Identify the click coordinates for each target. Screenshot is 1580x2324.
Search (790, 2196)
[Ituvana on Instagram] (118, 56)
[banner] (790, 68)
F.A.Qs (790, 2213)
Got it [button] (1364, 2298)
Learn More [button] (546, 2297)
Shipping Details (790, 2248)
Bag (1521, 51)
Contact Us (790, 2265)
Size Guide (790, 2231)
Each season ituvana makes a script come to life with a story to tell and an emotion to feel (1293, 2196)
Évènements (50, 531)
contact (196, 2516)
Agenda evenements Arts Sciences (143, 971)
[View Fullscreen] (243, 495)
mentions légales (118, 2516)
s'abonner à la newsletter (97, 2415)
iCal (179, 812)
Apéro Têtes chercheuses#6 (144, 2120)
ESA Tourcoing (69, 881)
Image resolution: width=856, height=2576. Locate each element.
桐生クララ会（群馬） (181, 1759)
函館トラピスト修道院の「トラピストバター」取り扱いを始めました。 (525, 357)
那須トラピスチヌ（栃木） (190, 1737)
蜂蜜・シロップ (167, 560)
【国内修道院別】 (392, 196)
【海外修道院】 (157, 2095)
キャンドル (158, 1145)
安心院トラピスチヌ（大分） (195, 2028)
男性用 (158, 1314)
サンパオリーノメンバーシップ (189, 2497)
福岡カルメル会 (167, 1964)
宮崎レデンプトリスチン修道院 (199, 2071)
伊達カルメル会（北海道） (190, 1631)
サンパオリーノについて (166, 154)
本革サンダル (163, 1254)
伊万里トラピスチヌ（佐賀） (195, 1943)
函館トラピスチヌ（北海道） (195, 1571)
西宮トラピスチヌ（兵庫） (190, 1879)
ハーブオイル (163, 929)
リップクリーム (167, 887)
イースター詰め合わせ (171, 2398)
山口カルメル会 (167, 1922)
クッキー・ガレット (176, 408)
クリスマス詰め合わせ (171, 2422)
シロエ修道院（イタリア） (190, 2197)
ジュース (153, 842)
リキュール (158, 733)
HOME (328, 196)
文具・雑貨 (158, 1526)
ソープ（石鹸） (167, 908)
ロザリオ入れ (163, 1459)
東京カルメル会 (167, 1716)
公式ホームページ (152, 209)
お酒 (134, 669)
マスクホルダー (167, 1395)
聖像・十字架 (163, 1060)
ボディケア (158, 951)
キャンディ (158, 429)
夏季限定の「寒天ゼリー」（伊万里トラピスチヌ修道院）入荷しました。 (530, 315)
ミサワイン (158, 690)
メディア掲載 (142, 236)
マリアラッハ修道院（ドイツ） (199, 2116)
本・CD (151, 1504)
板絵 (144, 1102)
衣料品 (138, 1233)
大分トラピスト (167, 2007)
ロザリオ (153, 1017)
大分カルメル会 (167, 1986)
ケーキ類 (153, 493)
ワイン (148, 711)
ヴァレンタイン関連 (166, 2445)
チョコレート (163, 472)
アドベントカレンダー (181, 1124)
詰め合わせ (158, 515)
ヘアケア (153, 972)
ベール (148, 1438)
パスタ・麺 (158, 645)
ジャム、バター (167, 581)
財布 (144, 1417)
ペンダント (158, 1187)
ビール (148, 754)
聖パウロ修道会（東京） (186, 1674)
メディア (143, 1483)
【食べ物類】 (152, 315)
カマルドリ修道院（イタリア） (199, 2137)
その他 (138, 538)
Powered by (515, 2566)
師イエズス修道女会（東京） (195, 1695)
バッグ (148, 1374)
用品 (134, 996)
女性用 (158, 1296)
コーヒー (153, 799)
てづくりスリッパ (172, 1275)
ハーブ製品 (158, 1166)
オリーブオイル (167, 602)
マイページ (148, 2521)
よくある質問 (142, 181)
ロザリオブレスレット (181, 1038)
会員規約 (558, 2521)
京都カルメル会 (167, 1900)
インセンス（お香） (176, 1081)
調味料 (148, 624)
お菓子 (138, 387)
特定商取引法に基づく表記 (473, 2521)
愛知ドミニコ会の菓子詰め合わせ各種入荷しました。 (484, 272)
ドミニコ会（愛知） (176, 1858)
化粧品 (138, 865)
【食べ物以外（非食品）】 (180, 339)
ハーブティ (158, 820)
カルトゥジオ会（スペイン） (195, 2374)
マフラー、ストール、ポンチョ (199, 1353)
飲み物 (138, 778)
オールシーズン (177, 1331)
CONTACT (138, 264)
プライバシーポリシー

**PROBLEM DETAILS**
Return exactly, and only, the lines from the start of the listing through the line with "アドベントカレンダー (181, 1124)".

**RESULT OF THE EXERCISE**
Identify the click coordinates for each target. Screenshot is 1580x2324.
Search (790, 2196)
[Ituvana on Instagram] (118, 56)
[banner] (790, 68)
F.A.Qs (790, 2213)
Got it [button] (1364, 2298)
Learn More [button] (546, 2297)
Shipping Details (790, 2248)
Bag (1521, 51)
Contact Us (790, 2265)
Size Guide (790, 2231)
Each season ituvana makes a script come to life with a story to tell and an emotion to feel (1293, 2196)
Évènements (50, 531)
contact (196, 2516)
Agenda evenements Arts Sciences (143, 971)
[View Fullscreen] (243, 495)
mentions légales (118, 2516)
s'abonner à la newsletter (97, 2415)
iCal (179, 812)
Apéro Têtes chercheuses#6 (144, 2120)
ESA Tourcoing (69, 881)
Image resolution: width=856, height=2576. Locate each element.
桐生クララ会（群馬） (181, 1759)
函館トラピスト修道院の「トラピストバター」取り扱いを始めました。 (525, 357)
那須トラピスチヌ（栃木） (190, 1737)
蜂蜜・シロップ (167, 560)
【国内修道院別】 (392, 196)
【海外修道院】 (157, 2095)
キャンドル (158, 1145)
安心院トラピスチヌ（大分） (195, 2028)
男性用 (158, 1314)
サンパオリーノメンバーシップ (189, 2497)
福岡カルメル会 (167, 1964)
宮崎レデンプトリスチン修道院 (199, 2071)
伊達カルメル会（北海道） (190, 1631)
サンパオリーノについて (166, 154)
本革サンダル (163, 1254)
伊万里トラピスチヌ（佐賀） (195, 1943)
函館トラピスチヌ（北海道） (195, 1571)
西宮トラピスチヌ（兵庫） (190, 1879)
ハーブオイル (163, 929)
リップクリーム (167, 887)
イースター詰め合わせ (171, 2398)
山口カルメル会 (167, 1922)
クッキー・ガレット (176, 408)
クリスマス詰め合わせ (171, 2422)
シロエ修道院（イタリア） (190, 2197)
ジュース (153, 842)
リキュール (158, 733)
HOME (328, 196)
文具・雑貨 (158, 1526)
ソープ（石鹸） (167, 908)
ロザリオ入れ (163, 1459)
東京カルメル会 (167, 1716)
公式ホームページ (152, 209)
お酒 (134, 669)
マスクホルダー (167, 1395)
聖像・十字架 (163, 1060)
ボディケア (158, 951)
キャンディ (158, 429)
夏季限定の「寒天ゼリー」（伊万里トラピスチヌ修道院）入荷しました。 (530, 315)
ミサワイン (158, 690)
メディア掲載 (142, 236)
マリアラッハ修道院（ドイツ） (199, 2116)
本・CD (151, 1504)
板絵 (144, 1102)
衣料品 (138, 1233)
大分トラピスト (167, 2007)
ロザリオ (153, 1017)
大分カルメル会 (167, 1986)
ケーキ類 (153, 493)
ワイン (148, 711)
ヴァレンタイン関連 (166, 2445)
チョコレート (163, 472)
アドベントカレンダー (181, 1124)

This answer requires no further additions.